Kafka and the twilight of twentieth century aviation

Kafka would have understood.

I laughed when the "puffer" went off. I was in the "puffer" because of an "SSSS" on my boarding pass. I got the SSSS because I was on a one way flight over two airlines. I was one way because my 6:30 am Northwest Airline flight was canceled (probably for lack of a pilot [jf: actually, the engine couldn't be repaired]). The 6:30 am was a rescheduled flight from the 3:45 pm of the day before, which had a "slight mechanical". We sat for an hour or so waiting to learn about the delay, but we were never told anything -- except that the hotels were full. We knew, by word of mouth, that the mechanical was a bird that had shut down an engine on approach.

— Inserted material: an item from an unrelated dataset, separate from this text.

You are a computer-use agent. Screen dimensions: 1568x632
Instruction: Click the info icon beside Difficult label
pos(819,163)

Nobody expected the flight to leave.

I extorted a $15 breakfast voucher from NWA. That'll show 'em.

Another day, another airline anecdote. They're piling up. NWA can't stop birds from knocking out engines, but the problem is their system is so over-stressed it has no capacity to absorb shocks and surprises. Instead, everything piles up. There are no seats on outgoing planes anywhere. What was once a delay of a few hours becomes a day's delay.

After 9/11 I thought videoconferencing would catch on. I was wrong. 9/11 did not disrupt airline travel for me nearly as much as this constant drip-drip systemic dysfunction. It's costing the US economy a fortune's fortune.

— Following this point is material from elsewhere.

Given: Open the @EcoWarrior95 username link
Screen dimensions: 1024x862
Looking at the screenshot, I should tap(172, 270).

Maybe this is the year Cringely will be right. More than that, maybe we'll look back and say that 2003 was the apex of 20th century air travel, that we're moving into something new and unpredictable ...

Update 9/20/07: I did get home, only out 24 hours, $200 in additional expenses, and 4 hours sleep and 6 hours of work (I worked on the plane, so it wasn't at total loss). A few other events along the way emphasized the key point of a system strained past the breaking point:
  1. When we arrived to get a NWA flight in Sacramento NWA's computers had crashed -- so there were no seat assignments. I thought we'd have a "Lord of the Flies" free-for-all scramble for the seats but the plane was half-empty (alas, it would have made a better story if we'd fought to the death for the seats ...).
  2. My employers costly travel service is supposed to cut costs when these things mess up, but I listened to their hold music for a total of 40 minutes when the first flight was delayed. I presume they were swamped by my colleagues suffering similar screw-ups across the nation.
  3. As a final jest, my seat on the last flight was broken and would not recline. I used to report broken seats, but they're very common on NWA and I've noticed the attendants never take notes when I report these things. I have a hunch their memories aren't any better than mine ...

1 comment:

Anonymous said...

At least you'll get about 1000 frequent flyer miles and a nice letter from NWA about your nightmare. That should make things right.